Ask yourself, why would you want to remain HIV-negative? We're told all the time to try and avoid HIV but when men do become HIV-positive they are told not to worry, that it'll be fine, that they will lead a near to normal life. So I go back to my original question, why? If we are living in a world where HIV can have little impact on your overall health once managed, why do we put so much effort into keeping gay men HIV-negative? Personally, I feel that we have got stuck in a bubble of telling men to 'just wear a condom', or 'get tested', and even 'take PrEP'. There's a lot of statements and not a lot of reason. Assuming that men know why they should remain HIV-negative is part of the problem.
HIV prevention is about so much more than telling someone to wear a condom, to test, to take PrEP. It's also about self-esteem, self worth, mental health and empowerment.
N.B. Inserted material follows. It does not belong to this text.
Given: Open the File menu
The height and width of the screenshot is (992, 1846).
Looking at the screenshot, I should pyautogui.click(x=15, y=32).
If you don't care about yourself, why would you care about remaining HIV-negative? And this is where HIV prevention has to change. We need to step back and think about how do we approach this. We can shout at you about PrEP as much as we like and we may even convince you to go on it. But will you take it as prescribed if you don't care about yourself? Will you care about condom use after you've had six beers, two vodkas and a shitty day at work? Life as a gay man is so much more than HIV. Sometimes we forget that.
How many men wake up in the morning and think about HIV or STIs? How many, when horny, are thinking about the consequences of not using a condom? How many are thinking 'it could happen to me?' The majority of us are thinking about work, paying bills, going on dates, getting hammered at the weekend, dealing with a needy partner or a break-up. Life is full of different challenges and we need to address that there's more to gay men's health than HIV.
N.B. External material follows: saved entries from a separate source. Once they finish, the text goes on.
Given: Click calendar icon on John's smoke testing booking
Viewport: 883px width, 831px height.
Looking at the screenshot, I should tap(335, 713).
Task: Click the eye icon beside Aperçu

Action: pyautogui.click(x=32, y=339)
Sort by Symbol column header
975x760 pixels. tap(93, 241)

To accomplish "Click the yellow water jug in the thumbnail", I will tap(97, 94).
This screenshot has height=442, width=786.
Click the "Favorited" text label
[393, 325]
The game has changed and we need to change tactics. If we are to finally win the fight against HIV it's not going to be down to just PrEP or condoms or testing. It's going to be when we, as a community, start to value our own lives and see our self worth. It will be when we work on our self-esteem and make sure we look after the issues we face in our day-to-day lives. Remaining HIV-negative is just one part of the battle to be healthy. Matthew Hodson formally of GMFA once said in the pages of this magazine, "We are not equal until we have full health equality." And it's true.